*** PROVIDED PASSAGE ***

Abstract
Disclosed is a flow meter comprising at least two measuring sensors spaced apart from each other, preferably ultrasonic sensors, whose measuring signals are reflected by a deposition-resistant reflector.
Claims
1. A flow meter comprising a measuring channel adapted to be inserted in a pipe section through which fluid is flowing, in which measuring channel at least two ultrasonic sensors are arranged, wherein a reflector is arranged at a transverse wall of the measuring channel remote from the ultrasonic sensors, the reflector having a deposition-resistant surface structure, wherein a deposition resistance of the reflector is achieved by a bionic structure.
2. The flow meter according to claim 1, wherein the bionic structure has a sharkskin effect.
3. The flow meter according to claim 1, wherein the bionic structure has a lotus effect.
4. The flow meter according to claim 1, wherein the bionic structure has a rice leaf effect.
5. The flow meter according to claim 1, wherein the bionic structure has a combination of a sharkskin effect and/or a lotus effect and/or a rice leaf effect.
6. The flow meter according to claim 1, wherein the measuring channel has an oval shape.
7. The flow meter according to claim 1, wherein the reflector is inserted to be flush with the measuring channel and/or is inserted in a pocket of the measuring channel.
8. A reflector included in a measuring channel of a flow meter the reflector comprising, a deposition-resistant surface wherein the measuring channel is adapted to be inserted in a pipe section through which fluid is flowing in which at least two ultrasonic sensors are arranged, and further wherein the reflector is arranged at a transverse wall of the measuring channel remote from the sensors and a deposition resistance of the reflector is achieved by a bionic structure.

*** End of PROVIDED PASSAGE ***
*** DATASET RECORDS ***

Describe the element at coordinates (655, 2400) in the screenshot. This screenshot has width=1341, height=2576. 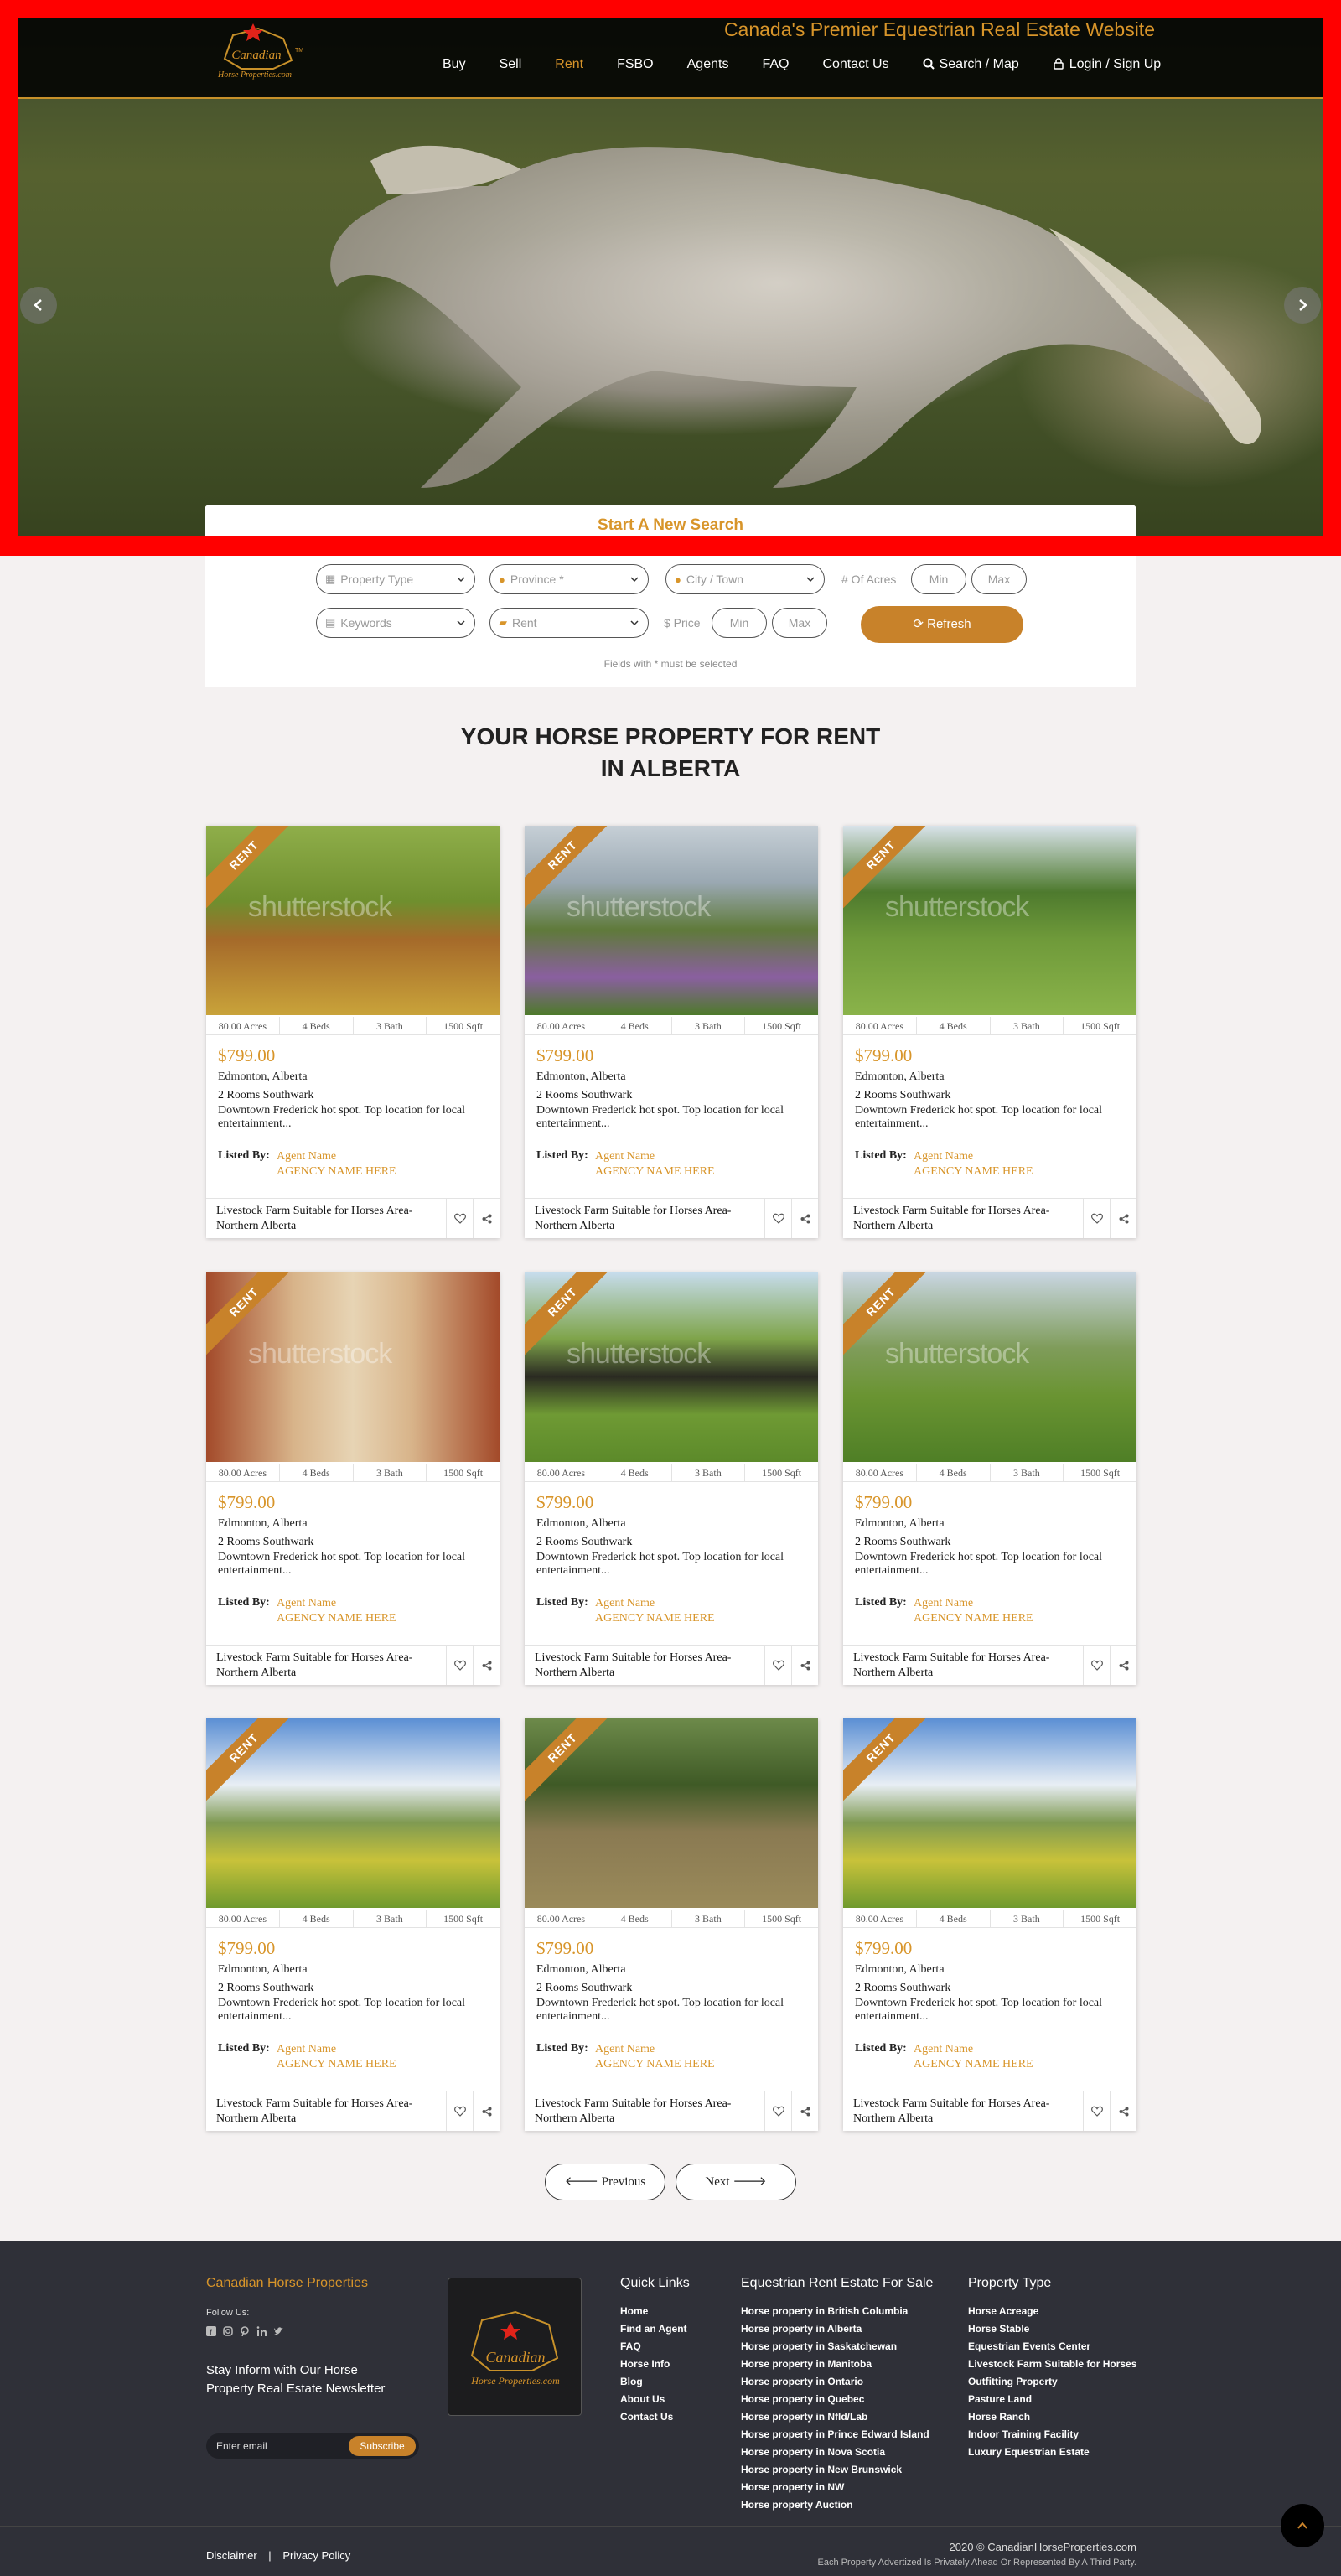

*** End of DATASET RECORDS ***
*** DATASET RECORDS ***

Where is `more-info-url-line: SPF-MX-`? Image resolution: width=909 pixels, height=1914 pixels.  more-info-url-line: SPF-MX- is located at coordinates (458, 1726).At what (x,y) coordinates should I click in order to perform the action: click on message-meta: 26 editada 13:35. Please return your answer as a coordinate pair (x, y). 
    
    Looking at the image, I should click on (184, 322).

*** End of DATASET RECORDS ***

EXERCISES TO COMPLETE →
1: Print the part of the flow meter patent starting with "2. The flow" and going on through "a lotus effect.".
2: In one to three sentences, explain how the flow meter patent says the reflector's deposition resistance is achieved.
The entries have no role here.

RESULTS →
1:
2. The flow meter according to claim 1, wherein the bionic structure has a sharkskin effect.
3. The flow meter according to claim 1, wherein the bionic structure has a lotus effect.

2: The reflector's deposition resistance is achieved by a bionic structure. That structure may have a sharkskin effect, a lotus effect, a rice leaf effect, or a combination of these.